Cuando subieron a bordo, cada uno se dirigió a su camarote para dejar el equipaje. Después habían quedado en verse en uno de los salones privados que tenían en aquella planta. Diego Rivera había pensado muchas veces en declinar la oferta del general. Tenía miedo a que éste descubriera sus verdaderas intenciones, pero prefería regresar a México a tener a esos norteamericanos pisándole los talones.

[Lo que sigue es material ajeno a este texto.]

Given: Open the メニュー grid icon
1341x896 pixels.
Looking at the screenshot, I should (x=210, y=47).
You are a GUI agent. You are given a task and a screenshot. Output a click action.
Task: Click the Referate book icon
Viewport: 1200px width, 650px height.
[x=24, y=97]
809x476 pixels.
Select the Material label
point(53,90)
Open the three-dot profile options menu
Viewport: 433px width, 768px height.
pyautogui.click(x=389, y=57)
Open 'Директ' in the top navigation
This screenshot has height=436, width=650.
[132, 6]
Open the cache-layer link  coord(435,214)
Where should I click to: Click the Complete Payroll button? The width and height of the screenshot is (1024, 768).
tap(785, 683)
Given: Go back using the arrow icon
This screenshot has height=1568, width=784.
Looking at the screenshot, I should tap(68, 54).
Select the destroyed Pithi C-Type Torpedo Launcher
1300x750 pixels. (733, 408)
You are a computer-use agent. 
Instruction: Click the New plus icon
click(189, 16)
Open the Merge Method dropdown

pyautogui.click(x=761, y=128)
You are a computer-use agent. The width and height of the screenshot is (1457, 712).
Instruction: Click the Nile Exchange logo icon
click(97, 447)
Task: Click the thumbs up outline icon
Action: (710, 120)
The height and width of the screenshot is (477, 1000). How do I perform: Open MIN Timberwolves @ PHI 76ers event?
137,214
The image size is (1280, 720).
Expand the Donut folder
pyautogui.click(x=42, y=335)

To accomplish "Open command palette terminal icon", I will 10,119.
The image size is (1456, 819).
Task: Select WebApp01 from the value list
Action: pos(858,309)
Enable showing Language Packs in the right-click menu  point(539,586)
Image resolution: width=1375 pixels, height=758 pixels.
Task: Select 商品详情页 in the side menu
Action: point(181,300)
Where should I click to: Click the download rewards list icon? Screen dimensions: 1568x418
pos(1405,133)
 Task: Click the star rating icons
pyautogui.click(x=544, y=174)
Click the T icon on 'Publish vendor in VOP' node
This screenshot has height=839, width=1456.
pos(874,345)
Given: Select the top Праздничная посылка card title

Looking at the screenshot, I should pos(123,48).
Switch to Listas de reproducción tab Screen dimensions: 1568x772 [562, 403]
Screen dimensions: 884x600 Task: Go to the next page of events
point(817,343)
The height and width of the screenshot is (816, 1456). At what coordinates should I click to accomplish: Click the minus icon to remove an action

Entró en el minúsculo aseo de su camarote, se lavó la cara con agua fría y empezó a reaccionar. Se miró al espejo y contempló su rostro carnoso, sus ojos negros y grandes. Llevaba casi una semana sin coger un pincel, su estado de nerviosismo se lo impedía, pero ese bloqueo momentáneo pasaría en cuanto regresara a la normalidad.

Salió del camarote y se dirigió al salón. El general Huerta se encontraba recostado en un asiento, con un puro en la boca y la mirada perdida. Aquel dictador cruel y sanguinario parecía un tierno abuelo incapaz de hacerle daño a nadie. Diego se acercó, sentándose junto a él.

—Diego, tenía ganas de regresar a México, aunque todavía tendré que esperar unas semanas en Estados Unidos. México es como el primer amor en la vida de un mexicano. No importa lo linda que sea la muchacha, su inteligencia o simpatía, el amor lo llena todo.

—Tiene razón, general, a mí me sucede algo parecido con la pintura.

—Esa energía interior es la que me anima a regresar, nuestro país nos necesita, Diego.

—A mí no. Soy un simple pintor que intento mejorar su arte.

—Pero la pintura es una forma de patriotismo —dijo el general después de expulsar una gran bocanada de humo.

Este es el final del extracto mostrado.